As we have been surviving these past few weeks, which I suppose is a success considering the circumstances, I can’t help thinking how much easier things would be if even one thing were different. I would probably feel much less exhausted if I had a husband who was able to come home after work and contribute to the parenting and household tasks. Or, I would probably be much more attentive to my husband’s health if I didn’t have a newborn to take care of.
I remember back to the weeks after my first-born was born. I was right in the middle of the baby blues, feeling like a stranger in my own house, like my own body wasn’t mine, like I was completely overwhelmed with the mothering tasks ahead of me. It was during this time when many people said to me,
“I bet you just can’t imagine your life without this precious little boy in it, can you?”
This was always said with all the love and beauty and happy intentions in the world, but I never had a good answer for it. Imagine it?! My baby had only been home for a few weeks. Of course I could imagine life without him. In fact, I could remember it! Life without my newborn? It meant full nights of sleep. It meant being social. It meant having a moment to myself. It meant showers and hair straighteners and makeup. It meant freedom and quiet and dates with my husband.
And quite frankly, it didn’t sound all that bad.
This comment didn’t take into account the reality of my situation. It didn’t affirm how hard motherhood, especially new-motherhood is. It didn’t justify my feelings.
Of course I loved my son. Of course I would never wish him away. Of course I thanked God every day for bringing him into our lives.
But it didn’t mean the memories of my previous life were gone. It didn’t mean that I wasn’t sacrificing. It didn’t mean that everything was easy.
I feel like I am at that place again. Having two little boys brings light to my life. Snuggling a newborn is absolutely divine. But things still aren’t easy. I am still sacrificing (and always will be). Sometimes I just need to share how hard it can be. I need to legitimize the way I am feeling.

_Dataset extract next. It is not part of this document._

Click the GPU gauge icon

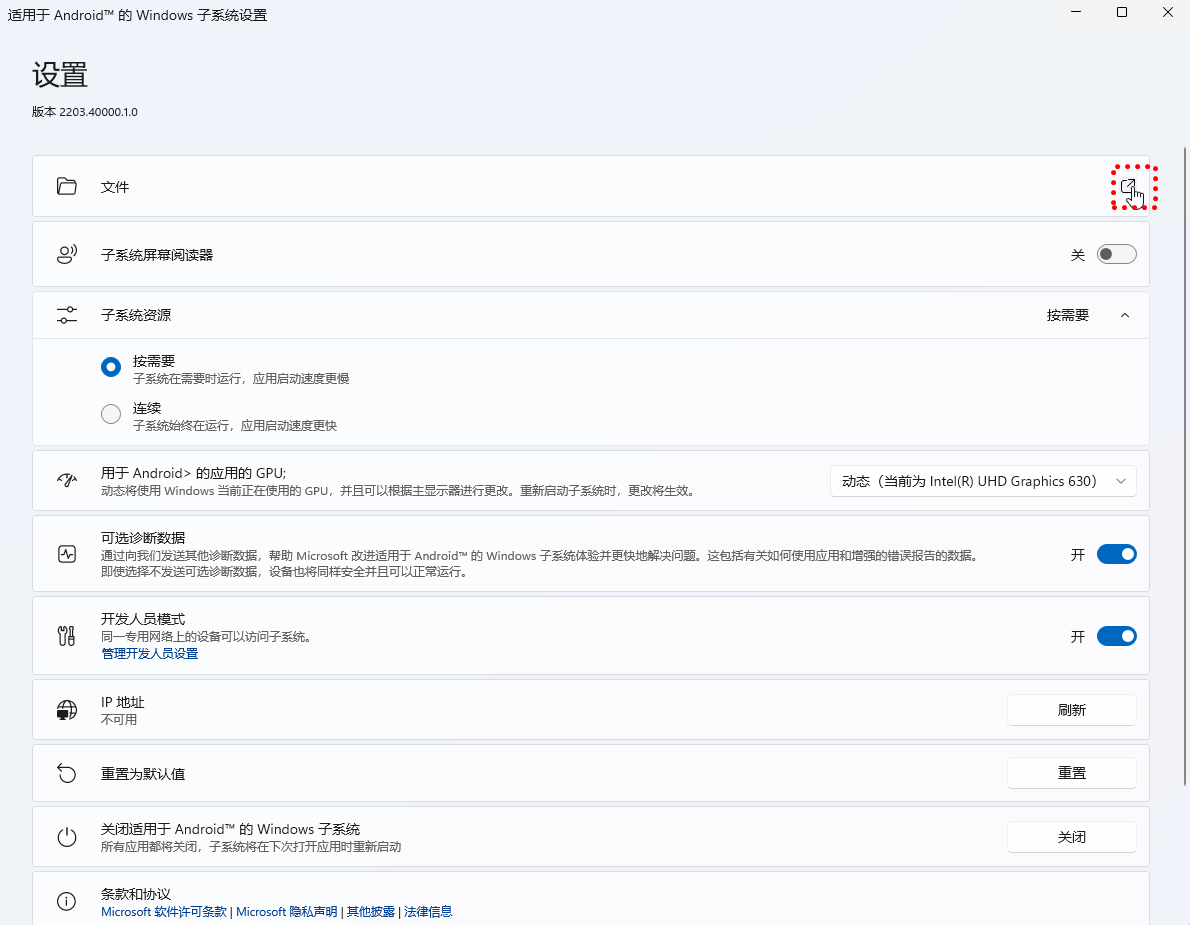(x=67, y=480)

Dan recently asked me what we would do without our two little boys. As he asked me this, I was holding Gavin on the recliner, and he was snuggled up with Cameron on the couch. We were the perfect image of a family. “We’d be cuddling each other instead,” I answered, not really remembering the last time my husband and I snuggled.

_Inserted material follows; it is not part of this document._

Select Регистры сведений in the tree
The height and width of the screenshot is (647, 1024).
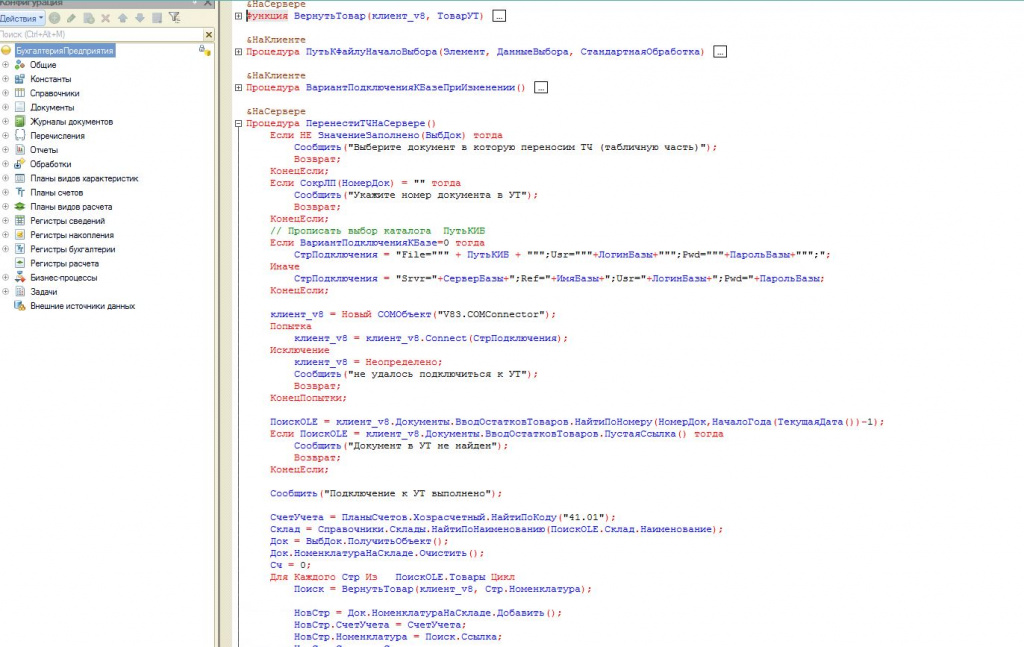click(x=66, y=221)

Of course I can imagine my life without my children. But I would never, not ever, wish for it.
Photo taken June 7th, 2012
Cameron: 2+ years (27 months)
Gavin: 5 weeks, 4 days
*I’m sceptical. And I better never hear my husband compare it to childbirth. Although he did wish for some intravenous drugs… or an epidural.
**I say this with full poetic license.The reality is that Dan tries to help out as much as he possibly can and I definitely appreciate all his efforts.